SUPPLIED ENTRIES
══════════════════════════════

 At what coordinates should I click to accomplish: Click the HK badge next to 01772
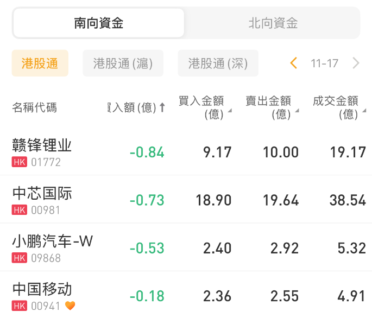tap(20, 162)
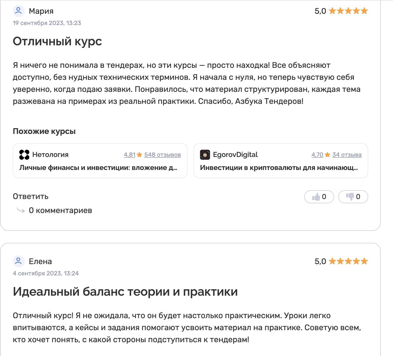Open the 34 отзыва link
The image size is (393, 356).
click(x=347, y=155)
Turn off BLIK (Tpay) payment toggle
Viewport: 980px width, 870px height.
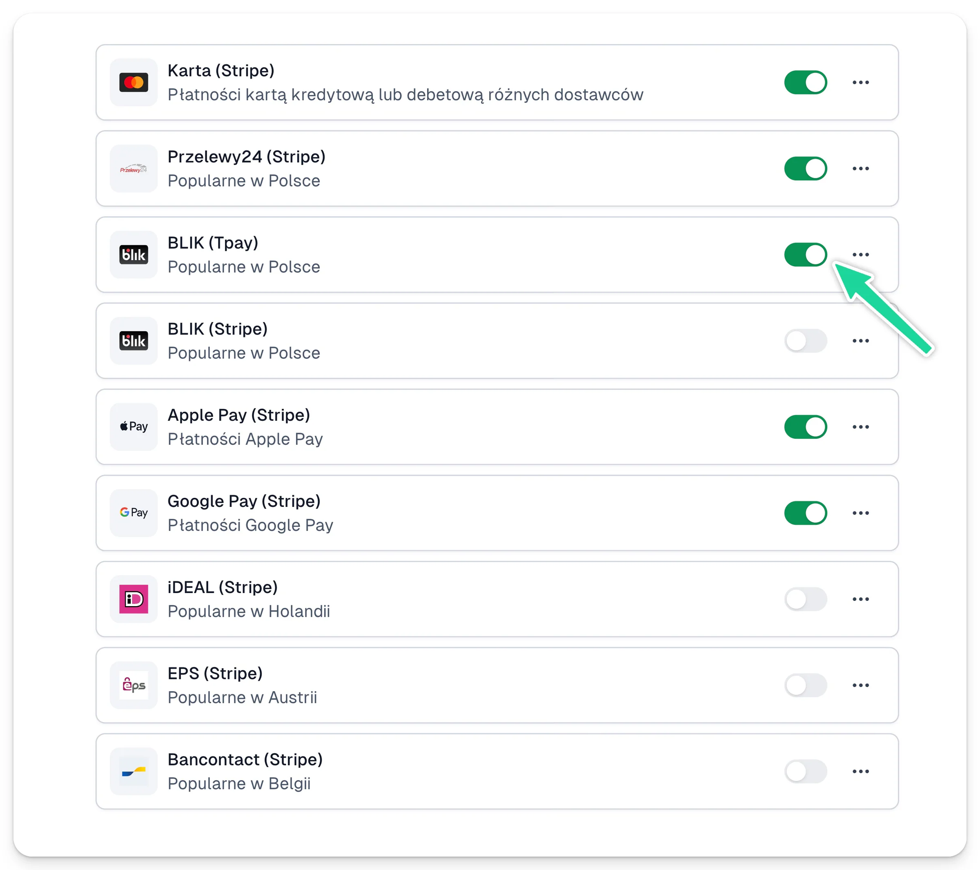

══════════════════════════════

TASK STATEMENT
Each record above is to be returned unchanged, while any picture it holds stays out.

OUTPUT FOR THIS TASK
 At what coordinates should I click to accomplish: Click the HK badge next to 01772
tap(20, 162)
Open the 34 отзыва link
The image size is (393, 356).
click(x=347, y=155)
Turn off BLIK (Tpay) payment toggle
Viewport: 980px width, 870px height.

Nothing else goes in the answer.